What is the breakeven for a ABM straddle?
The breakeven for the ABM straddle priced on this page is no defined breakeven on the modeled curve at expiration, derived from end-of-day chain premiums. Breakeven is the underlying price at which the strategy's P&L crosses zero ignoring transaction costs and assignment risk. The current ABM market-implied 1-standard-deviation expected move is approximately 11.47%; if the move sits well outside the breakeven distance, the structure's risk-reward becomes correspondingly tighter.
When should you consider a straddle on ABM?

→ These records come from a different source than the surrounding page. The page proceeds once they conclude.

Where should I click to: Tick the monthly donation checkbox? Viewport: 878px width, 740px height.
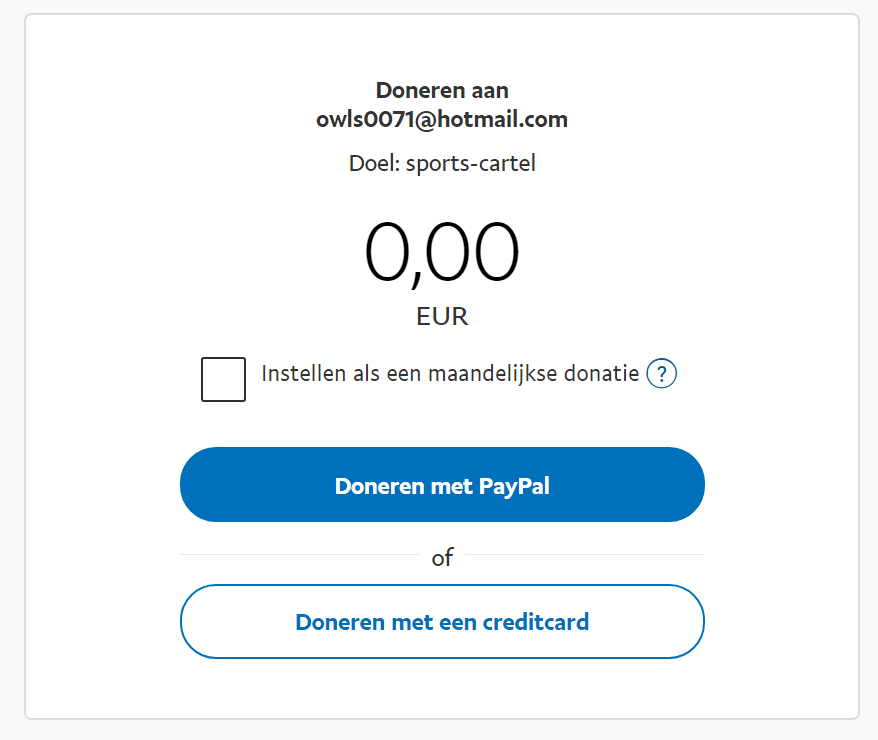click(x=223, y=379)
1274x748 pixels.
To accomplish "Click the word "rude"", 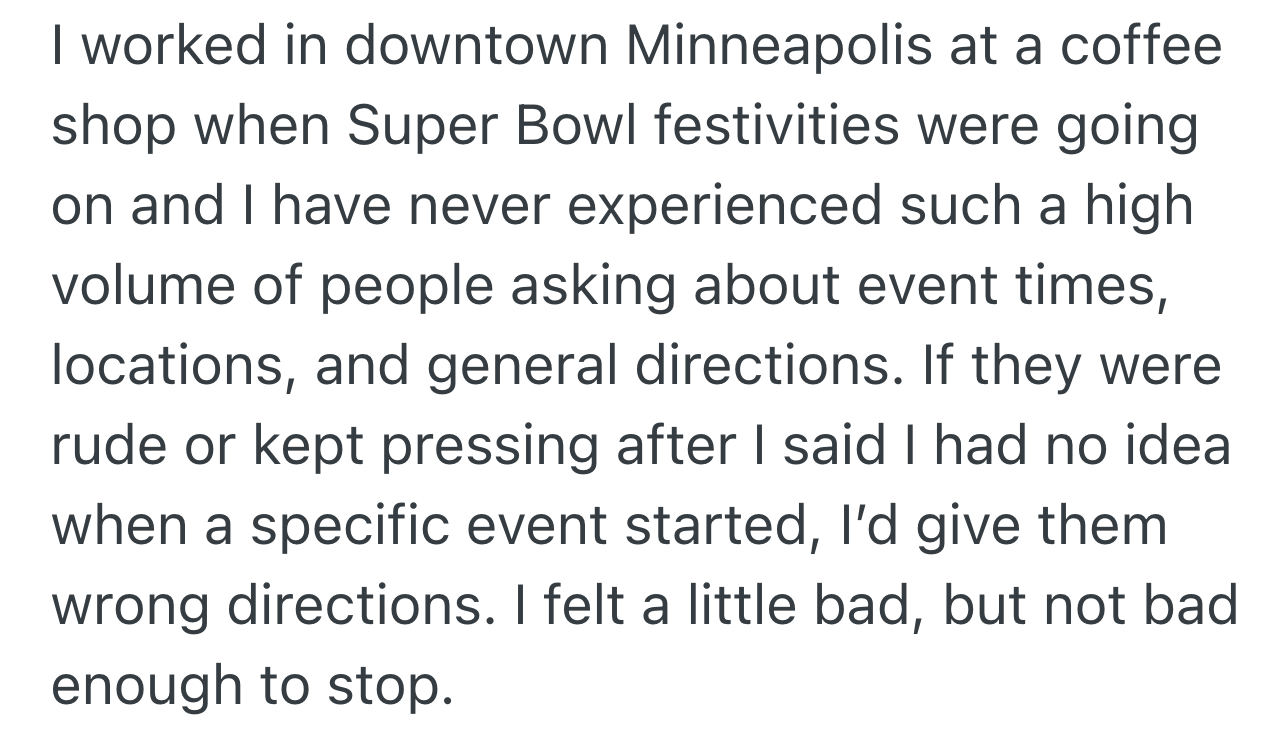I will (x=112, y=447).
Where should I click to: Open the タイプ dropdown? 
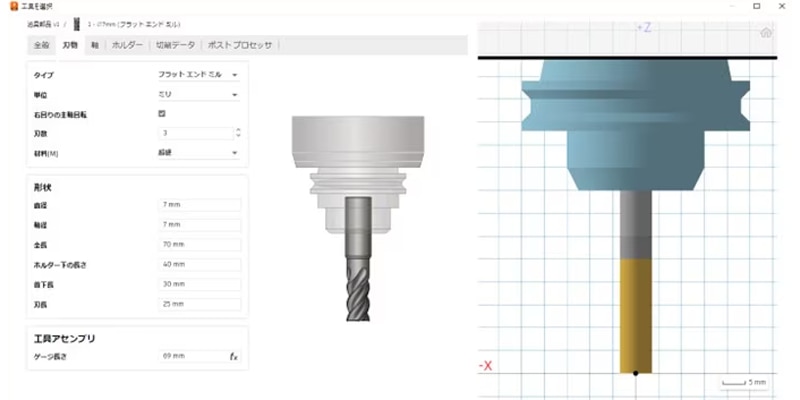pyautogui.click(x=197, y=75)

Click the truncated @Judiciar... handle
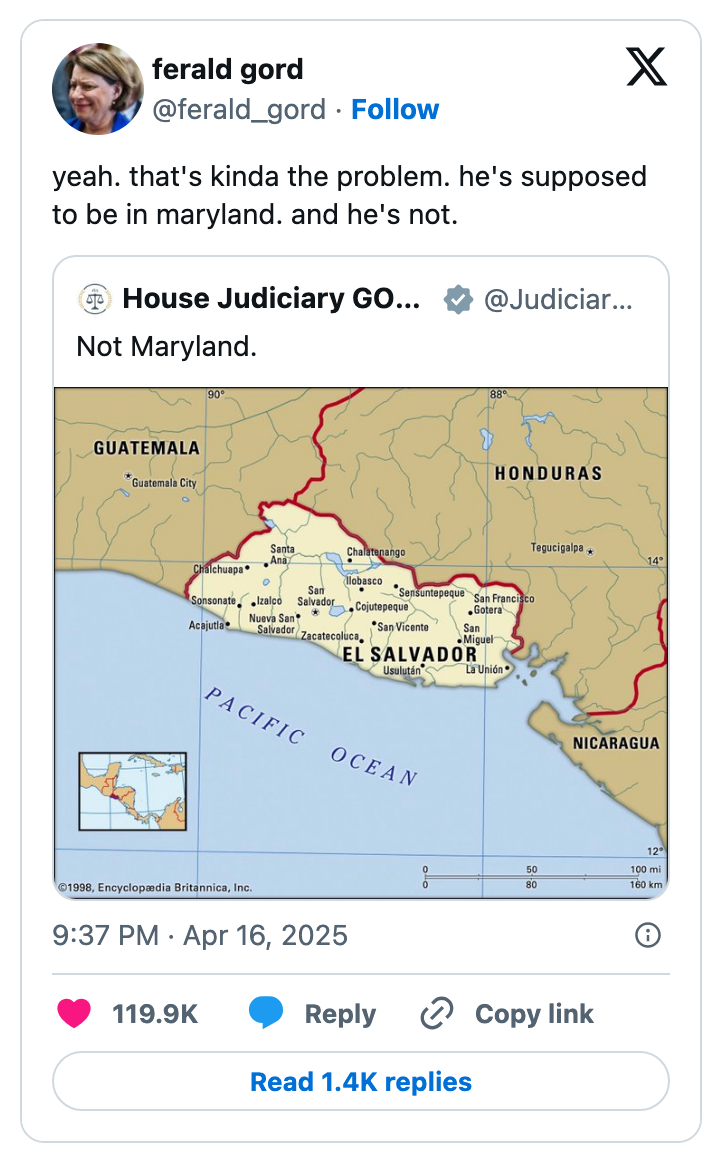557,297
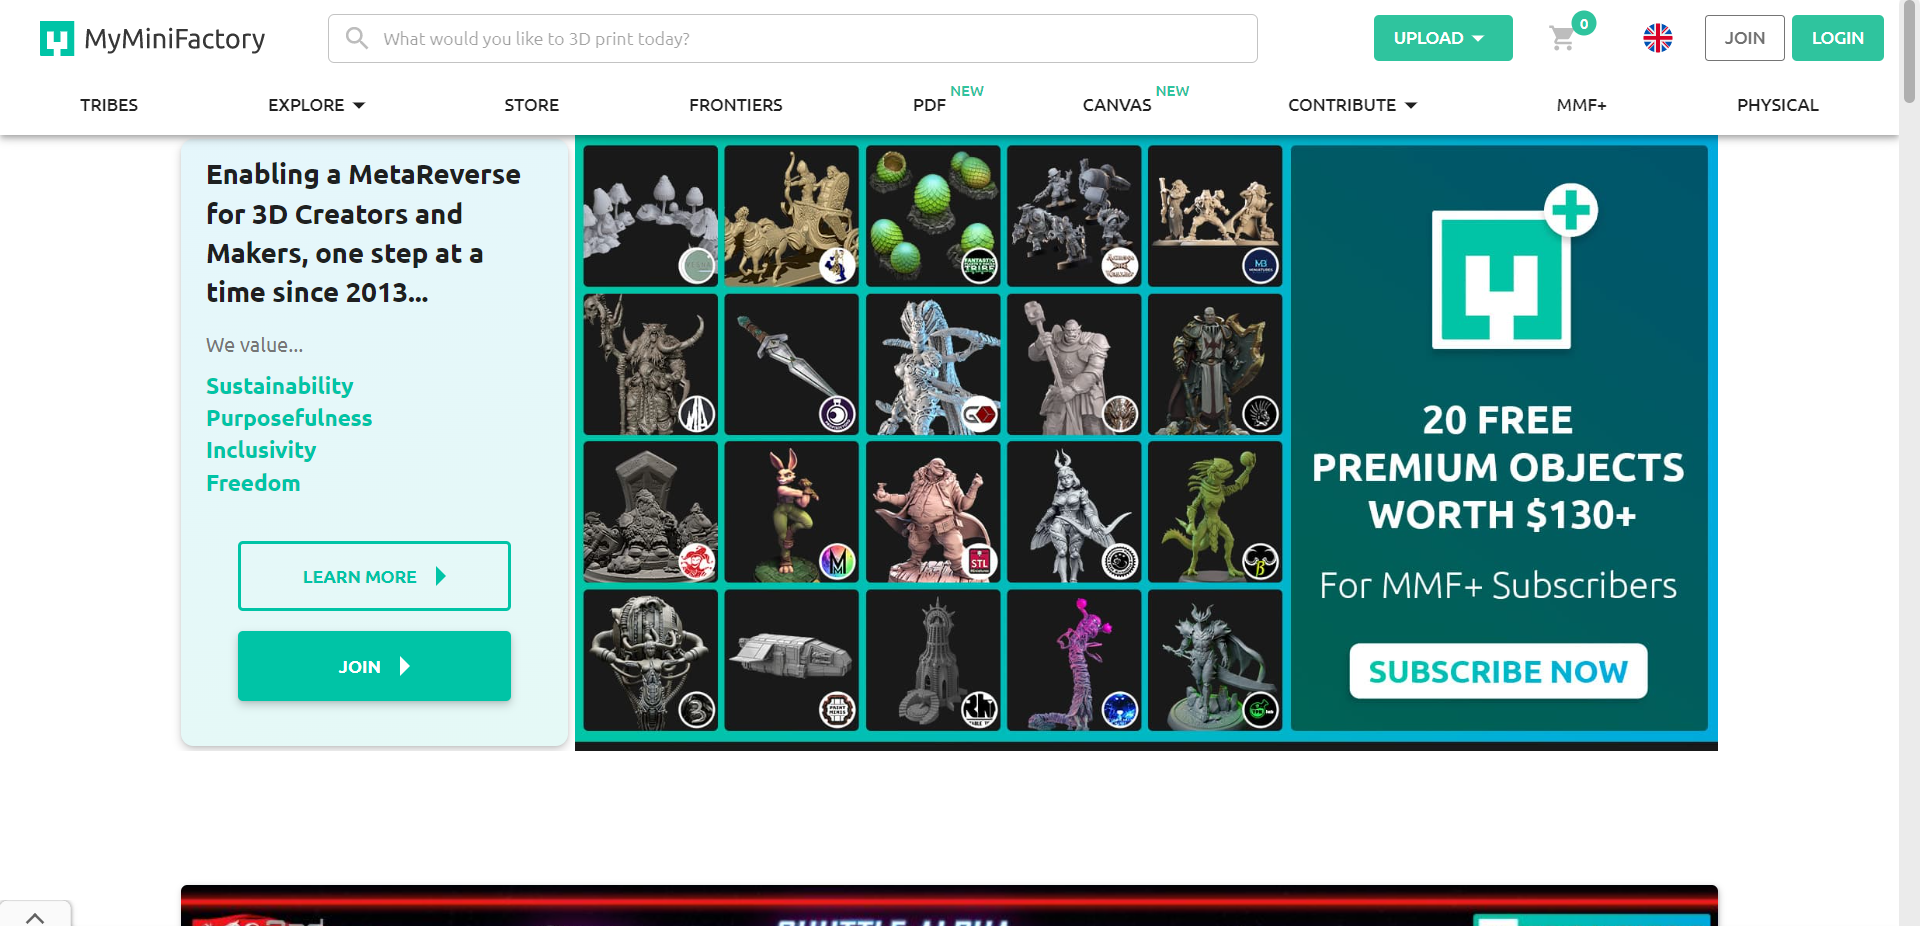Viewport: 1920px width, 926px height.
Task: Go to the FRONTIERS page
Action: 736,105
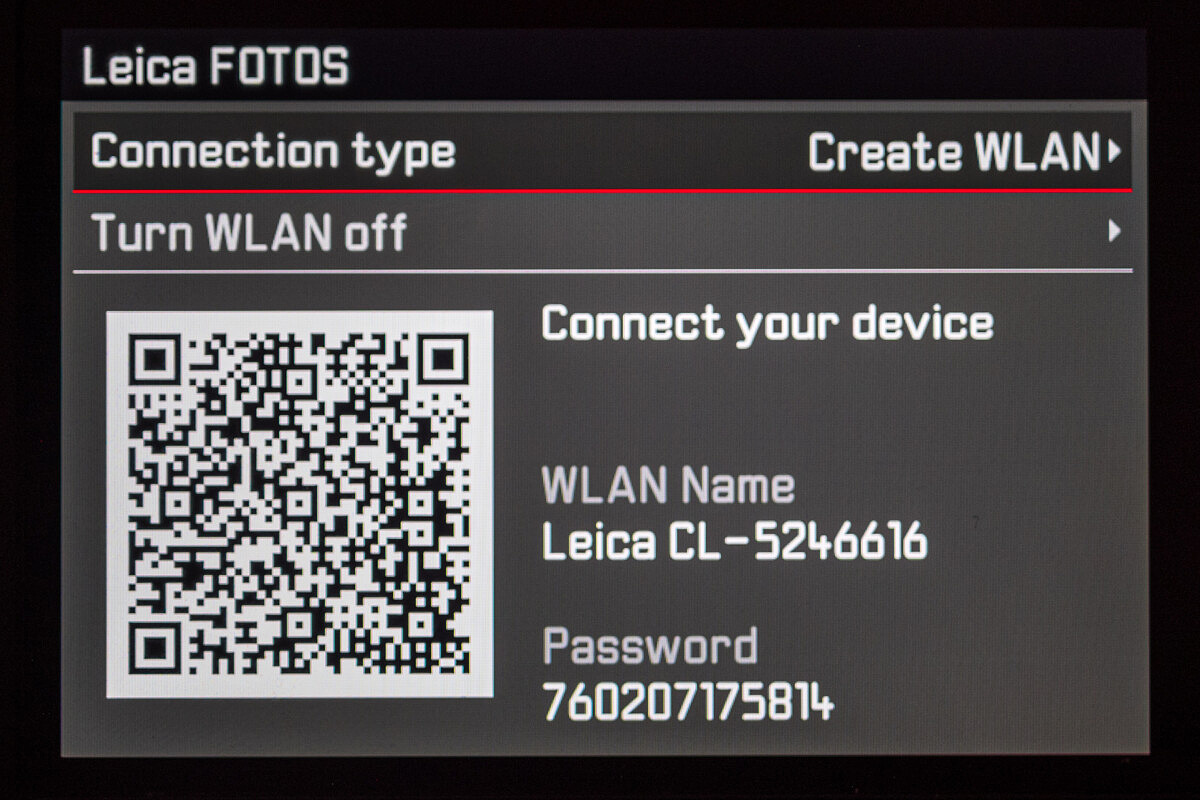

Straddles on ABM are pure-volatility plays that profit from large moves in either direction; traders typically buy ABM straddles ahead of earnings, FDA decisions, or other catalysts where the realized move is expected to exceed the implied move priced into the chain.
How does current ABM implied volatility affect this straddle?
ABM ATM IV is at 40.00% with IV rank near 17.18%, which is on the low end of its 1-year range. Premium-buying structures (long call, long put, debit spreads) are relatively cheap in this regime; premium-selling structures collect less credit per unit risk.